Monitoring Why? and What?
In contrast, to those of you with ops backgrounds, especially in IT and business operations, monitoring wasn’t a big part of my day-to-day job. As described by ops professionals, monitoring is the process of systematically tracking and analyzing the performance, availability, and health of systems, applications, networks, and other critical infrastructure components. System monitoring, for instance, follows server health by tracking CPU usage, memory, disk space, and uptime. Application performance can also be checked within system monitoring by observing response time, error rates, and throughput. Network monitoring is particularly crucial, focusing on traffic, latency, bandwidth usage, and connectivity.
But why do we monitor? The short answer is to serve our business better. Critical business metrics like CPU usage, response time, and latency are essential to understand and ensure they work properly. In the simplest terms, there are three core objectives of monitoring:
- To detect where problems arise, which almost always includes alerting.

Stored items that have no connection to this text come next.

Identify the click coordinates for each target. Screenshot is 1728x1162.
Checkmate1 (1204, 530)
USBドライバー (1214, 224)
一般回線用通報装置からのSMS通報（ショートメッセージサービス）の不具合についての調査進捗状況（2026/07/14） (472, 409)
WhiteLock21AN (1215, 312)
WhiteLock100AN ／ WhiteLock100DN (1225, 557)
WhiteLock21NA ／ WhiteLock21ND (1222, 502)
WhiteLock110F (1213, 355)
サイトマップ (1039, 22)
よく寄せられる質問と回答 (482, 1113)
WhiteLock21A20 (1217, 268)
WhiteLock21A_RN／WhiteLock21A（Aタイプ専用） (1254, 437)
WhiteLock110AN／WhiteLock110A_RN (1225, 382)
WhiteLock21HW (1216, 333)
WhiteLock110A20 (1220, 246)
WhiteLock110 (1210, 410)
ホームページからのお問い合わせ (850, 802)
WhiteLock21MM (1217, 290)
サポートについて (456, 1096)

- To troubleshoot problems in real-time, so we know exactly where in our system the problem is and can receive leads on how to resolve it.

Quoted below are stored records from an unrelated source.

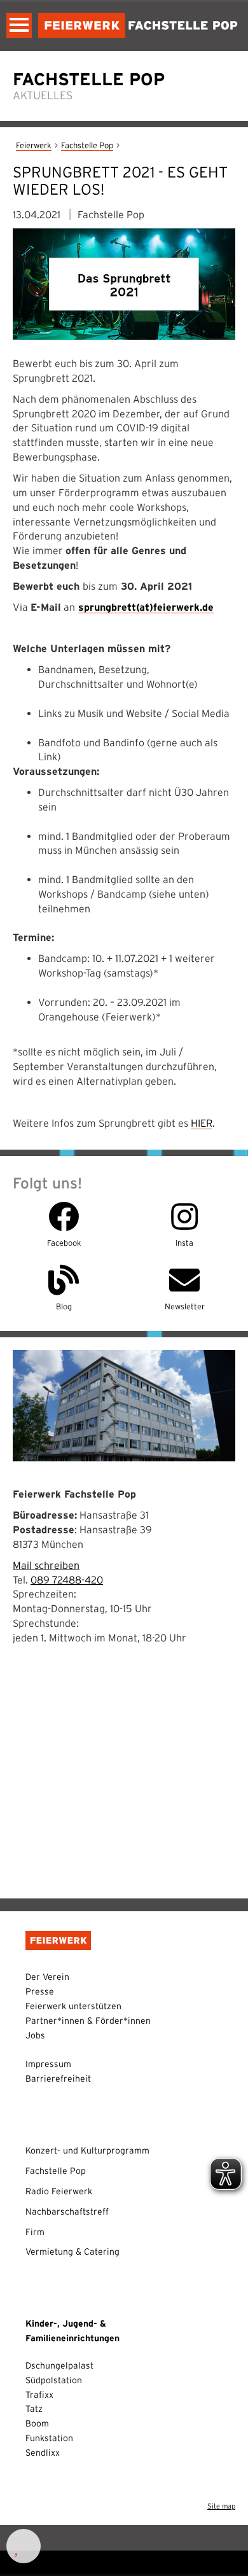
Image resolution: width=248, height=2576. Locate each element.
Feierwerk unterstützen (73, 2006)
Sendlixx (42, 2452)
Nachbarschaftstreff (67, 2211)
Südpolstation (53, 2380)
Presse (39, 1991)
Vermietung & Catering (72, 2251)
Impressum (48, 2064)
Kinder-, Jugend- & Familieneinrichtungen (72, 2330)
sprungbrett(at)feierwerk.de (146, 607)
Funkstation (49, 2438)
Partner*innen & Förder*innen (88, 2021)
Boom (37, 2423)
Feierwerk (34, 145)
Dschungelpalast (59, 2365)
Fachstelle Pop (87, 145)
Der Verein (47, 1977)
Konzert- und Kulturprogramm (87, 2150)
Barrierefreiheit (58, 2078)
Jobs (35, 2035)
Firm (35, 2232)
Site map (221, 2506)
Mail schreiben (46, 1565)
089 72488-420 (67, 1579)
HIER (201, 1123)
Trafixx (39, 2395)
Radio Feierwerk (58, 2191)
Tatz (34, 2409)
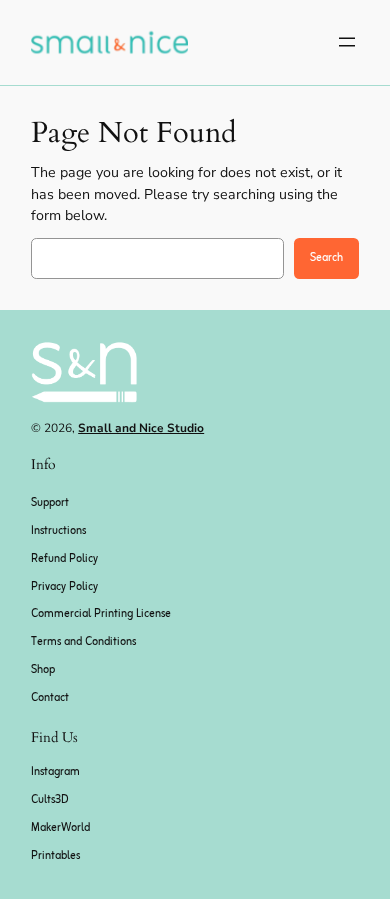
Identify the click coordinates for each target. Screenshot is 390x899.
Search (326, 258)
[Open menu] (347, 42)
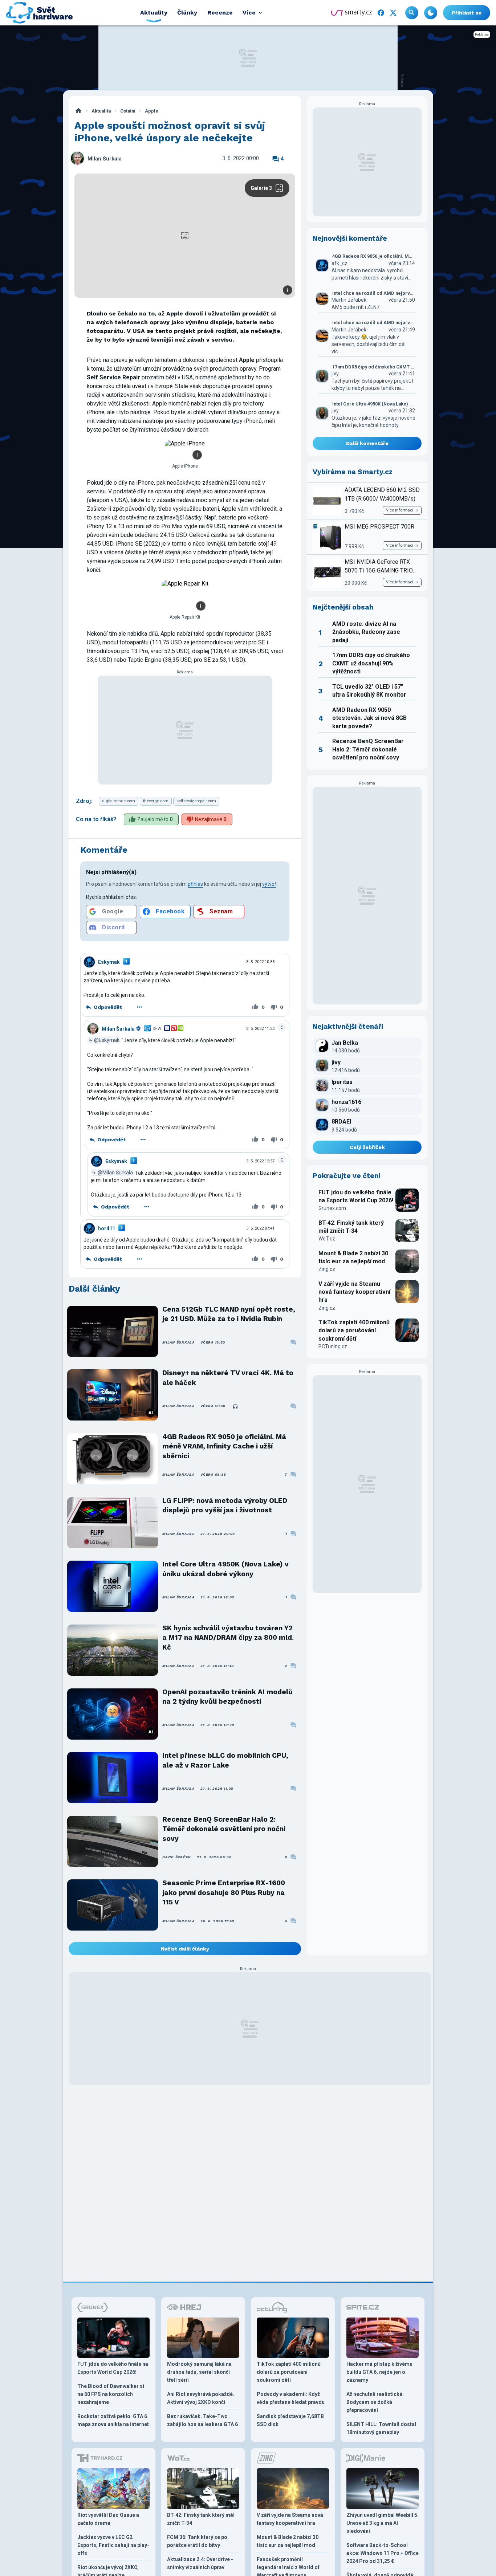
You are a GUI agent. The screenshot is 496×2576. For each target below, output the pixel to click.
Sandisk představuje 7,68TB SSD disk (290, 2420)
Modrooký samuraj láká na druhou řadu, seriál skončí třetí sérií (199, 2372)
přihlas (195, 884)
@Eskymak (106, 1040)
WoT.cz (326, 1239)
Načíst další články (185, 1949)
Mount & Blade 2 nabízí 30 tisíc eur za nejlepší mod (353, 1257)
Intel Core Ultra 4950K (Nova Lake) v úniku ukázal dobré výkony (225, 1569)
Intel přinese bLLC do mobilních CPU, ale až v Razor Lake (225, 1760)
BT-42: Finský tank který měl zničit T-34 (351, 1226)
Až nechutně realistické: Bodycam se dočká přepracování (375, 2402)
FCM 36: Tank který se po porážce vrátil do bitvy (197, 2541)
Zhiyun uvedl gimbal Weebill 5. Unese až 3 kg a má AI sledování (382, 2523)
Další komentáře (367, 443)
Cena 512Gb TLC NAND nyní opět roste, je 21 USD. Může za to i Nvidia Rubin (228, 1314)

- To perform strategic work: reporting, projections, and aiding in the longer-term performance engineering of our applications and systems.

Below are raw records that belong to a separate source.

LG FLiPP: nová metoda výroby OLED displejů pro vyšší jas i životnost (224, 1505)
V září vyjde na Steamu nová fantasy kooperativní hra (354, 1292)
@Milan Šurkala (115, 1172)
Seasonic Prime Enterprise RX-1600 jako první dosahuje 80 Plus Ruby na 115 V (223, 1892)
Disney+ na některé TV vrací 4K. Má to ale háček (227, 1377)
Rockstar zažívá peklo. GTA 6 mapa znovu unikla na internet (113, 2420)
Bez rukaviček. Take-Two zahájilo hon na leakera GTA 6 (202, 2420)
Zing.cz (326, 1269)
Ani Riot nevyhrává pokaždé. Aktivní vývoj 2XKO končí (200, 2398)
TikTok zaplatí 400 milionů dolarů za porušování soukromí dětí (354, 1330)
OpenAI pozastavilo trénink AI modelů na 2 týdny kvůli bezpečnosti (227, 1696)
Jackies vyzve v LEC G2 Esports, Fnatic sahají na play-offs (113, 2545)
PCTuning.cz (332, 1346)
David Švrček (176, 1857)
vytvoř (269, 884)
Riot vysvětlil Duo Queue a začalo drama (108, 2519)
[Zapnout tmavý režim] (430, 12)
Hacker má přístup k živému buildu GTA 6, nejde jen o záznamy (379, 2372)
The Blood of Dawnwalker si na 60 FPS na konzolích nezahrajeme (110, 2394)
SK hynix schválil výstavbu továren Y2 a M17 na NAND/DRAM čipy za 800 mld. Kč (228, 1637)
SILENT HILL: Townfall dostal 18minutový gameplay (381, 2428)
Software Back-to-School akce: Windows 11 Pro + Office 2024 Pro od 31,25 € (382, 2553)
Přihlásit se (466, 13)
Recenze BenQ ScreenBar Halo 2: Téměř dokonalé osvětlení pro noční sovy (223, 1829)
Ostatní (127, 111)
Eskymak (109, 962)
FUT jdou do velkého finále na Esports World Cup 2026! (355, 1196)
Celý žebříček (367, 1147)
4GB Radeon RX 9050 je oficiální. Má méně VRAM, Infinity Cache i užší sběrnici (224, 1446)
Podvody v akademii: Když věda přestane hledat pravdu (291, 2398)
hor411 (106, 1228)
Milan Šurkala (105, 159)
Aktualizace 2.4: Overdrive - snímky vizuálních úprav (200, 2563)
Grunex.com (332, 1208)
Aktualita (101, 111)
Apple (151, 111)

"Without monitoring, you're flying blind in a digital world where even the smallest issue can have massive consequences."
How do we select what to monitor? The answer is that just about every important aspect of the services we provide should be measured. Many targets require the measurement of several types of metrics, and choosing the right metric is crucial. Determining the important metrics to measure often involves asking what the target is expected to deliver. It all starts with the problem you’re seeking to solve and the question you’re asking. For example, is our system healthy? Are the users of our app on these servers happy? Are they able to log in and get the functionality they need in a reasonable amount of time?
The challenge lies in how we extract these metrics from a given target and make sense of them. This is not always easy; in fact, it often requires the use of specialized tools. Moreover, any discussion that touches on faults in the system is always fraught with emotion and is rarely a purely logical conversation.